Le corps d’un éleveur a été retrouvé sans vie dimanche 17 Août dans le village de Kimomo, territoire de Kwamouth. Sa disparition remontait à trois jours, après son enlèvement par des miliciens identifiés comme appartenant au groupe Mobondo. Ces derniers, qui occupent plusieurs villages de la région, ont érigé des barrages pour empêcher le retour des populations déplacées.

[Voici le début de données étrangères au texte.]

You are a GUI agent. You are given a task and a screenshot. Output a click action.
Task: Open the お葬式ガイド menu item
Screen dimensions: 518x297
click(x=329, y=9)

Le chef du village de Kimomo, Stany Libie, tire la sonnette d’alarme, signalant la distribution de tracts annonçant une attaque imminente contre le village de Masiambio. Il appelle à une intervention militaire urgente afin de sécuriser la population. Selon lui, les miliciens Mobondo semblent déterminés à imposer leur autorité en installant des chefs coutumiers dans cette partie du Maï-Ndombe.

« Ils se sont retranchés profondément dans la zone. Leur objectif est clair : empêcher les habitants déplacés de revenir chez eux. Ils ont placé des barrières le long des rivières pour interdire tout retour et bloquer la reprise des activités agricoles. Cela montre qu’ils considèrent ces terres comme conquises. Nous avons également reçu deux lettres, qui circulent sur les réseaux sociaux, annonçant une attaque contre le village de Masiambio, où ils envisagent d’installer leur chef. Cette fois, nous demandons une véritable opération de ratissage. Trop souvent, on parle de ratissage, mais cela est suivi par des tentatives de réconciliation, tandis que les miliciens poursuivent leurs exactions », a déclaré Stany Libie.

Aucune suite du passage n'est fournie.